The thing I really don't understand is this seems like such a simple thing to test! Search for X in our data set vs. competitor data set: flag for review if we are not within 1km radius. Don't release until the number and scope of flags hasn't been reduced to an acceptable margin of error (don't even have to test the full data set, just need a good enough statistician to help you figure out how bad your overall data is based on your sample tested data).
Doesn't look like Google Maps explicitly prohibits comparing data. Closest would be
>(f) use the Service or Content with any products, systems, or applications for or in connection with (i) real time navigation or route guidance, including but not limited to turn-by-turn route guidance that is synchronized to the position of a user's sensor-enabled device; or (ii) any systems or functions for automatic or autonomous control of vehicle behavior;
and comparing results from a separate service doesn't really fall under that, in my mind.
Not if the terms of use of the "someone else" explicitly prohibit such activity. This is particularly common with local information providers (eg business/event listings).
2 problems here, first, can you use competitors data for comparison and making your data better? Second, calculating difference is very difficult and size of difference could be overwhelming. But first issue is the main problem.
2. Difficult how? You don't have to perform it on items that can't be automatically searched for. Then you do subtraction, square, check if you're over a kilometer.

[Stored items]
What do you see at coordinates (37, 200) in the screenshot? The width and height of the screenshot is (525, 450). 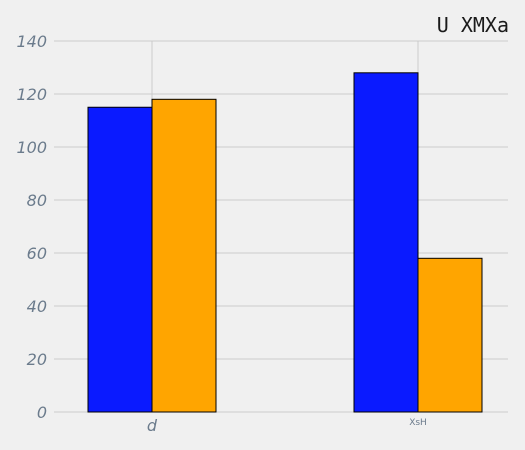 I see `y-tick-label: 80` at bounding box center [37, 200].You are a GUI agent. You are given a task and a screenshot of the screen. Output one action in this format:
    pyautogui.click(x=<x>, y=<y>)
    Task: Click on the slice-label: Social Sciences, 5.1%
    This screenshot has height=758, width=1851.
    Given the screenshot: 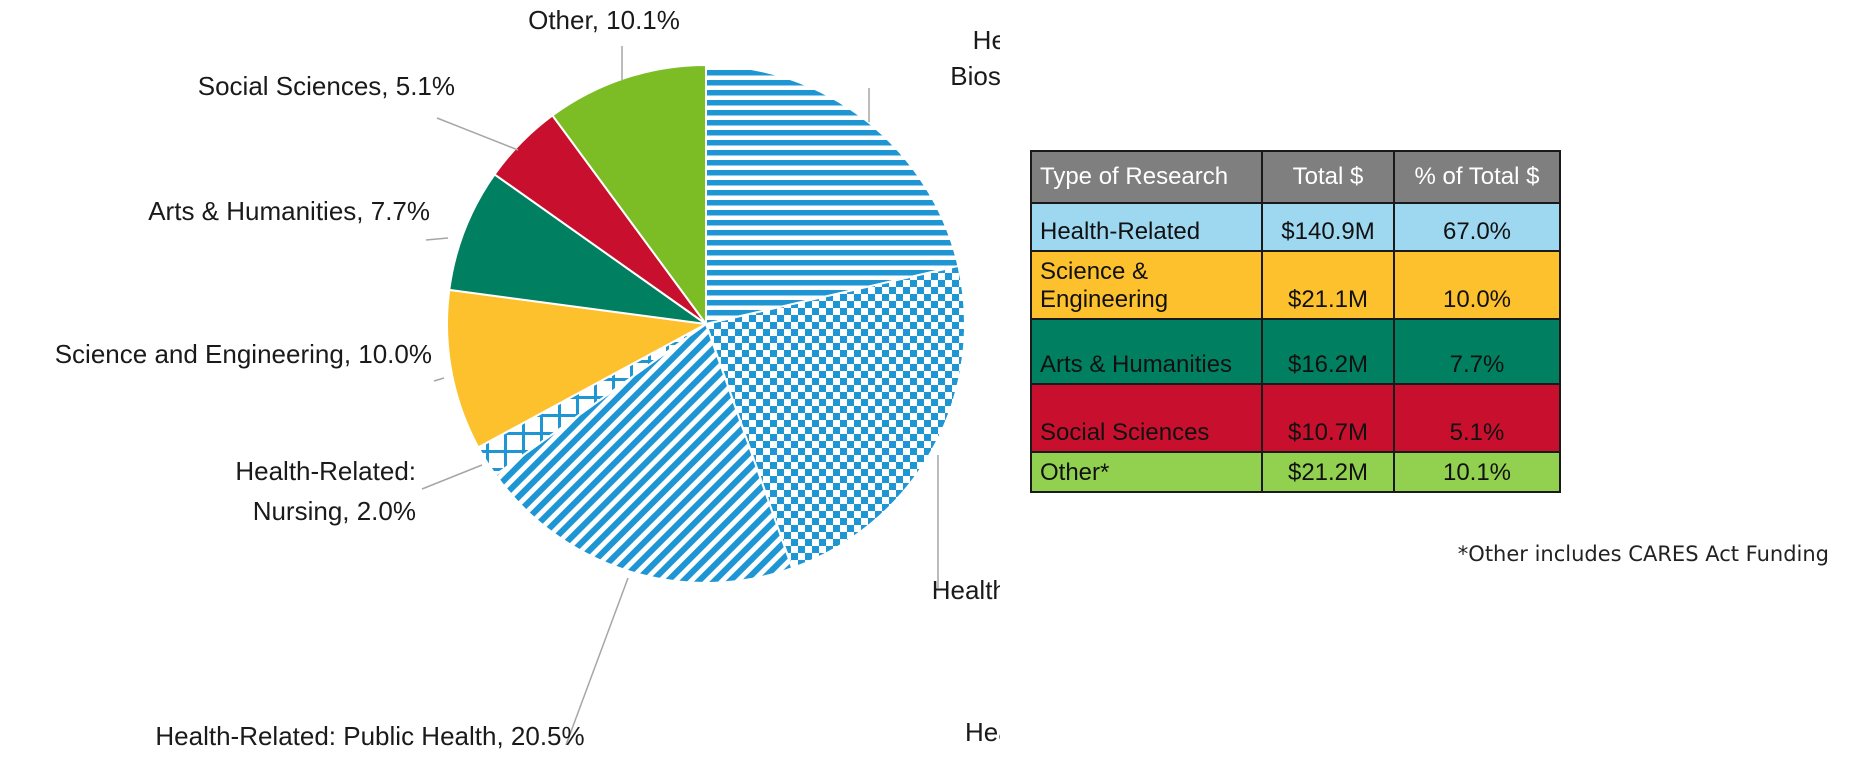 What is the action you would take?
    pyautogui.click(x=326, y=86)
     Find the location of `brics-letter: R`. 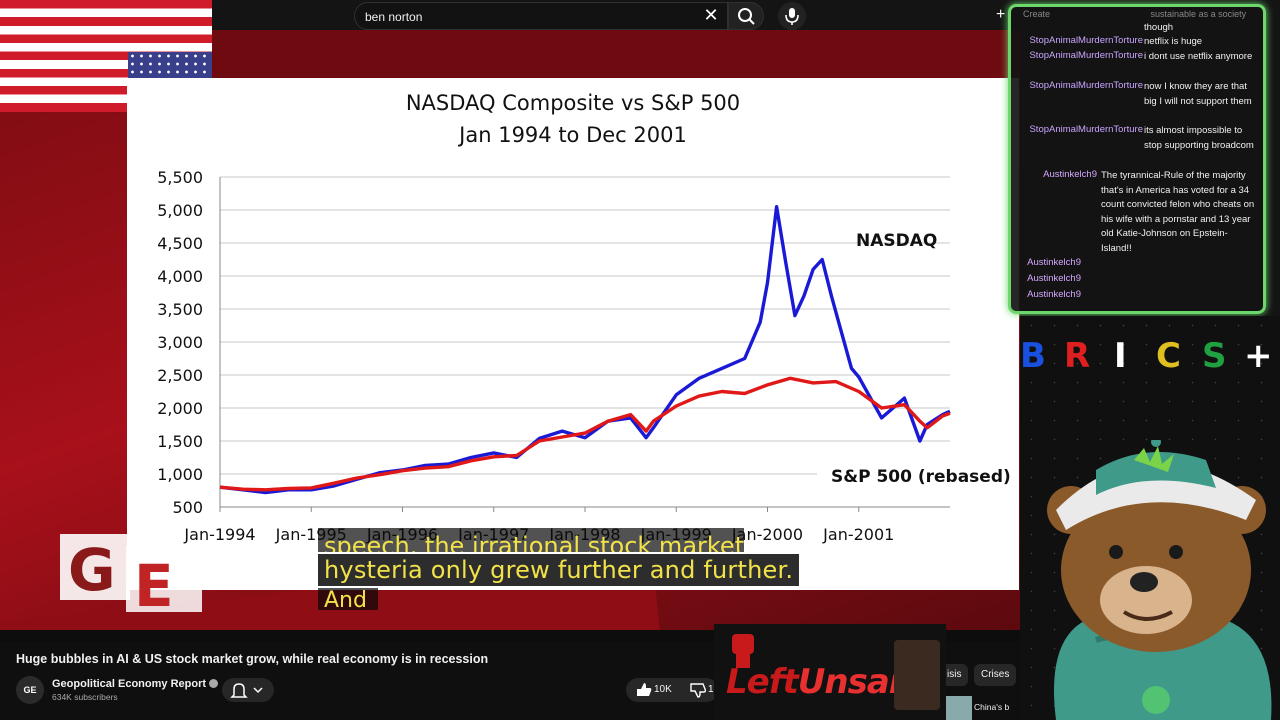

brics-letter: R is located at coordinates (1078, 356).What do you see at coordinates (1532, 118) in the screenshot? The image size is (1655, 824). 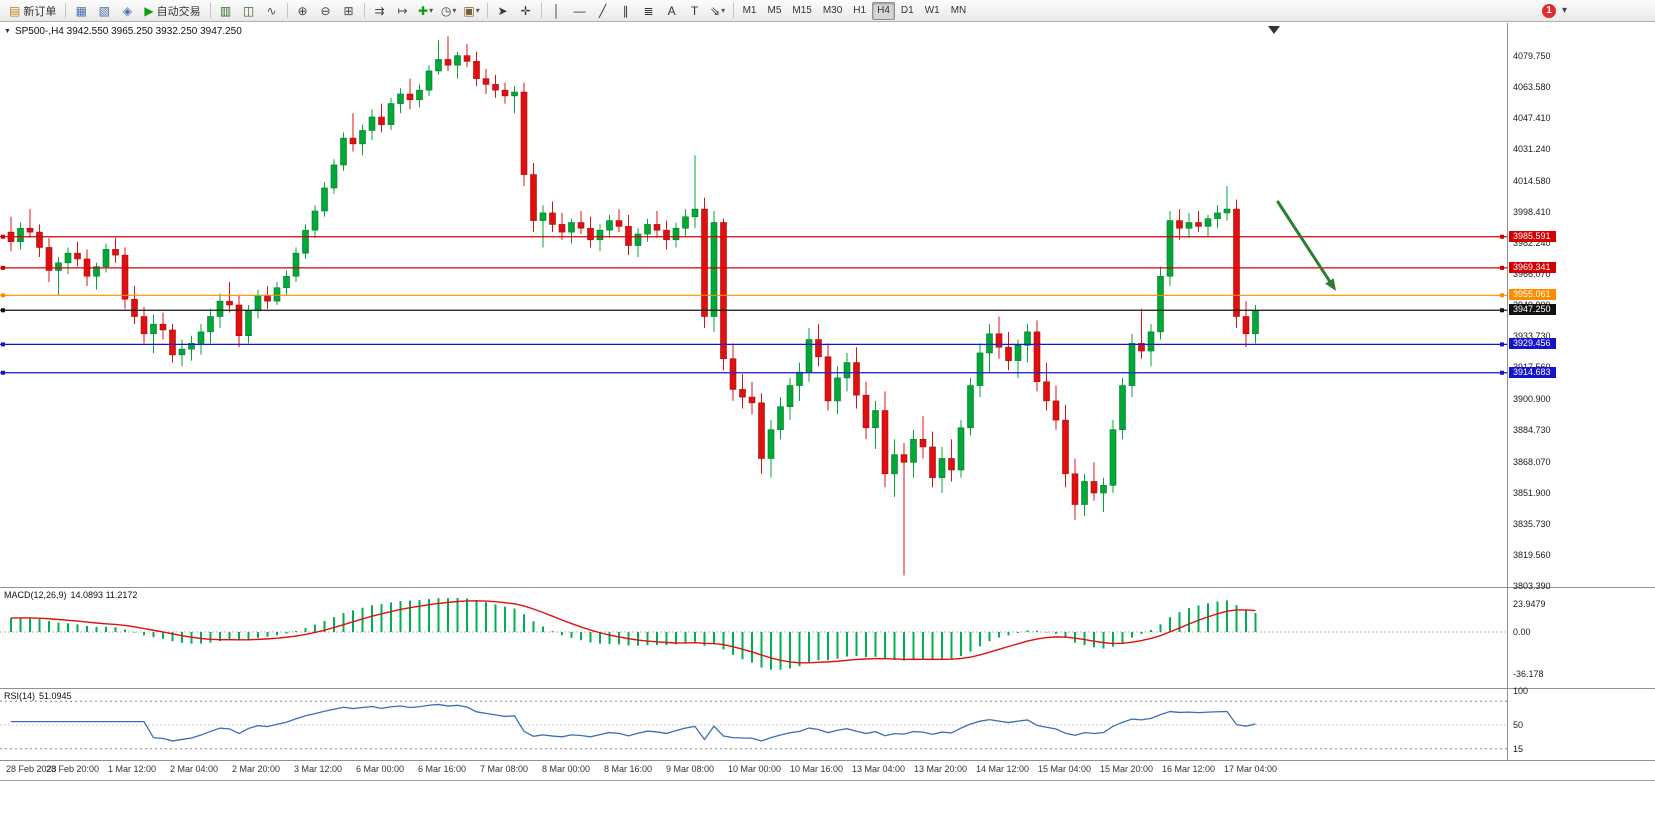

_TASKS:_
[1] From the discussion of checking map data against a competitor's, duplicate the passage starting at "Doesn't look like" and ending at "in my mind.".
[2] Render this sentence from the discussion of checking map data against a competitor's in Spanish: "Doesn't look like Google Maps explicitly prohibits comparing data."
[3] Supply the next part of the discussion of checking map data against a competitor's, picking up after its final sentence.

_SOLVED TASKS:_
[1]
Doesn't look like Google Maps explicitly prohibits comparing data. Closest would be
>(f) use the Service or Content with any products, systems, or applications for or in connection with (i) real time navigation or route guidance, including but not limited to turn-by-turn route guidance that is synchronized to the position of a user's sensor-enabled device; or (ii) any systems or functions for automatic or autonomous control of vehicle behavior;
and comparing results from a separate service doesn't really fall under that, in my mind.

[2] No parece que Google Maps prohíba explícitamente la comparación de datos.

[3]
All of which is true, but it leaves me wondering if Vic Police have informed Apple - seems like a far more effective way to save lives than issuing a statement that will be read by pretty much no-one...
I mean as an absolute first step, they should as a minimum report the problem by using the -in-app error notification system...
> Police have contacted Apple in relation to the issue and hope the matter is rectified promptly to ensure the safety of motorists travelling to Mildura.
Not to mention that a LOT of people have just read about the issue. Also, not to mention it, but that site is really targetted towards the Australian news media.
My point being that your comment was the one that was getting uppity. What did you think that it added to the conversation? Yes, I did miss the line in the article saying that Vic Police had reported the problem to Apple. Fair enough, I made a mistake, and the first response called me out for it. You then decided to pile on with a zero content response. I mean seriously, your comment added exactly zero to the conversation. There's no point coming off all hurt by my sarcastic rejoinder - if you want to throw stones, you have to expect them to be thrown back...
Actually, I added to it. Sorry you took it the wrong way. I merely mentioned that HN had picked it up, and that the Australian media monitors the website. I think it might have been the "not to mention it" bits I put into the post that might have been misconstrued... I guess I didn't realize they'd be seen as aggressive. That was not my intent!
None of these points had been brought up before, so I'd hardly call that a "zero content response".
Peace, I wasn't throwing stones. And I don't see how it's helpful to any conversation on HN...
I've been to a lot of similar places in Australia, though I'm not sure about this one.
The thing I don't get is how/why people keep going until they get stuck. Is there not a point where you think 'this doesn't look like the road to Mildura anymore' ?
Places like that national park should only be entered in a 4x4 and you need to be carrying a water supply, spare fuel and various other bits of equipment.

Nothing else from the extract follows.